Tax Policymaking and Stakeholder Inclusion
A Governance Perspective on Fiscal Legitimacy in Kenya
DOI:
https://doi.org/10.64403/v2epr350Keywords:
Tax policy, stakeholder inclusion, governance, fiscal legitimacy, public finance managementAbstract
This study examines the relationship between tax policy-making processes and stakeholder inclusion in Kenya, with a focus on fiscal legitimacy and taxpayer compliance. The analysis draws on a document corpus comprising national budget statements, Finance Acts, public participation reports, parliamentary committee proceedings, and policy briefs produced between 2013 and 2024, a period marked by significant fiscal reforms, including Value Added Tax (VAT) restructuring, digital service taxes, and the introduction of the iTax platform. Using an exploratory qualitative design, the study applies thematic document analysis, combining inductive and deductive coding to identify patterns in institutional frameworks, participation practices, and accountability mechanisms. The study utilises Governance Theory together with Public Choice Theory and Stakeholder Theory frameworks to explain how stakeholder inclusion in tax policy-making shapes fiscal legitimacy.
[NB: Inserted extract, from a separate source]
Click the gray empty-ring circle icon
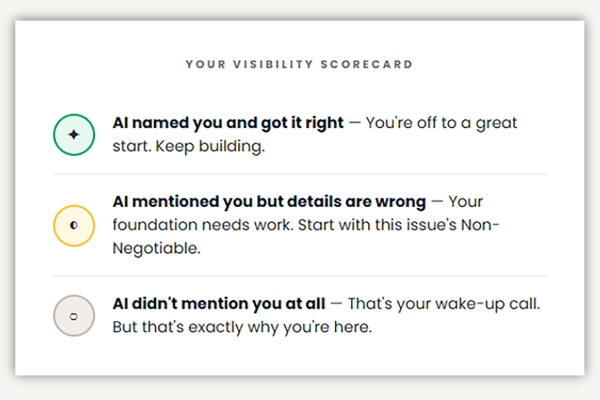Viewport: 600px width, 400px height. point(74,316)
Findings show that participation is largely procedural, with formal hearings and memoranda not consistently influencing final policy; representational disparities are significant, as 62% of submissions came from large corporations and professional bodies, while only 18% were from civil society and informal sector groups; and feedback opacity persists, with limited reporting on how inputs shape policy. Second, representational inequality is reflected in the disproportionate influence of large corporate actors and professional associations, compared to limited engagement with informal sector groups and marginalized taxpayers. Third, the lack of systematic reporting on how public inputs shape policy outcomes creates feedback opacity, which weakens transparency and trust. The study finds that fiscal legitimacy is more likely to be strengthened where participation is early, inclusive, and accompanied by transparent feedback loops. It argues that the quality, not merely the presence, of stakeholder inclusion constitutes a key mechanism linking tax policy processes to compliance outcomes. By elucidating the influence of procedural design elements of participation on legitimacy, the study enhances the discourse on governance and public finance by proposing a process-oriented framework for understanding fiscal legitimacy in developing nations.